Extrait du texte ▸
Monsieur Zinoviev, dit l’Inquisiteur, vous avez eu une vie tumultueuse, vous avez connu l’errance intérieure et l’exil à l’étranger.

C’est vrai, Monsieur l’Inquisiteur, ma vie a été mouvementée. Je suis parti de très bas et mes débuts furent très difficiles. Dans ma jeunesse, au prix d’immenses efforts et d’une misère chronique, j’étais arrivé à atteindre l’enseignement supérieur, où, à cause de mes réflexions, on m’a dénoncé aux organes ; alors, pour échapper à la répression, qui chez nous était terrible (et ça n’a pas beaucoup changé), j’ai plongé dans la clandestinité, j’ai été paria et sous une fausse identité, j’ai fui durant des années les services à l’intérieur de l’immense Russie. Pour cesser cette errance et retrouver une vie moins chaotique, je me suis engagé dans l’armée soviétique en 1940. Ensuite, héros de la guerre, j’ai réintégré la société et je suis devenu chercheur et enseignant de logique et de philosophie. J’étais arrivé à un niveau tel que si j’avais joué le jeu, j’aurais atteint des sommets. Cependant, comme j’ai toujours porté en moi une forme de refus de la lutte à mener pour réussir socialement, j’ai été tenu à l’écart. C’est ainsi qu’en voulant respecter mes principes de vie, je suis devenu un « renégat » dans mon propre pays.

Comment ça se passe chez vous pour le renégat ? demande l’Inquisiteur.

Consigne ▸
Prolongez le dialogue entre l'Inquisiteur et Zinoviev à la suite de la dernière réplique.

Contenu des données ▸
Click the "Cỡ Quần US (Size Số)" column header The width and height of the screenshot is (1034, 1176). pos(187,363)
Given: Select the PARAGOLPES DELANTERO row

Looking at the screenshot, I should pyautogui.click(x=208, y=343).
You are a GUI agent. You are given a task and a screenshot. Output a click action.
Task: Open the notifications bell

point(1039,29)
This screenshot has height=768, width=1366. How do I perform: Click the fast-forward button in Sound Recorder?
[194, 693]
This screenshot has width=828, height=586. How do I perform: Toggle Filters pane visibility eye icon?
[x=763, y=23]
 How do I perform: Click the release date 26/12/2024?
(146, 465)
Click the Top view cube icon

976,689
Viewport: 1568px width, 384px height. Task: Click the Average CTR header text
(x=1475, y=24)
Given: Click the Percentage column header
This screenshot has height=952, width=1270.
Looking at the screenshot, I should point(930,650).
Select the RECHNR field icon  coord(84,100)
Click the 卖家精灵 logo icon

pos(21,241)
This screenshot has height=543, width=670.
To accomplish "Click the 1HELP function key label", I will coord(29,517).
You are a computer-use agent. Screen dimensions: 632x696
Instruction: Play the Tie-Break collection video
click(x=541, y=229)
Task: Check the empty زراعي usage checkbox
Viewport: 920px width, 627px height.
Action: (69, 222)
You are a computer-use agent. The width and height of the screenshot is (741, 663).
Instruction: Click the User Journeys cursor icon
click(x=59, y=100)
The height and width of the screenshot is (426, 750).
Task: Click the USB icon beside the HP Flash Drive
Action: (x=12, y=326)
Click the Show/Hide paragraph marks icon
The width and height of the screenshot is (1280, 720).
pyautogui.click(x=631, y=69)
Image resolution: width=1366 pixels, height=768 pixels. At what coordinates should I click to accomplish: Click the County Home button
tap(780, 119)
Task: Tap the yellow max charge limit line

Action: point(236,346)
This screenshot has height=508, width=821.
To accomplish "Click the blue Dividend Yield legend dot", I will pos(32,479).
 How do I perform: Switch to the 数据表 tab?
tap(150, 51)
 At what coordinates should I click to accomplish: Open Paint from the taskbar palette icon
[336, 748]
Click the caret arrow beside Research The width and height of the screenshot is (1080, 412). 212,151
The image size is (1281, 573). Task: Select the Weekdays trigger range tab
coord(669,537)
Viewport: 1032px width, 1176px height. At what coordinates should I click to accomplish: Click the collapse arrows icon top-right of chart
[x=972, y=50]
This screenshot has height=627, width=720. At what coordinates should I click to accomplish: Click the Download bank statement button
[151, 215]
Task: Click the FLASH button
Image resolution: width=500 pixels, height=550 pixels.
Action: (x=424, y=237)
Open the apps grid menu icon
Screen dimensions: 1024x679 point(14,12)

Résultat ▸
En Russie, un renégat est un individu isolé qui se révolte pour quelque raison contre la société qui l’entoure. On le punit soit en l’anéantissant comme personne civile, soit en le frappant d’ostracisme. Ce châtiment est une sorte de sacrifice rituel qui sert à l’édification des autres, des « normaux ». La transformation en renégat passe par plusieurs étapes. D’abord, l’entourage de l’hérétique fait preuve vis-à-vis de lui d’une vigilance croissante. Puis, on prend des mesures préventives tout en essayant encore de l’apprivoiser et de l’associer à la collectivité. Si cela ne donne pas de résultat, des mesures restrictives, puis punitives sont adoptées. À propos, tout cela ne vous rappelle-t-il rien, Monsieur l’Inquisiteur ?

Soit, dit l’Inquisiteur, comment en êtes-vous venu à écrire des ouvrages littéraires ?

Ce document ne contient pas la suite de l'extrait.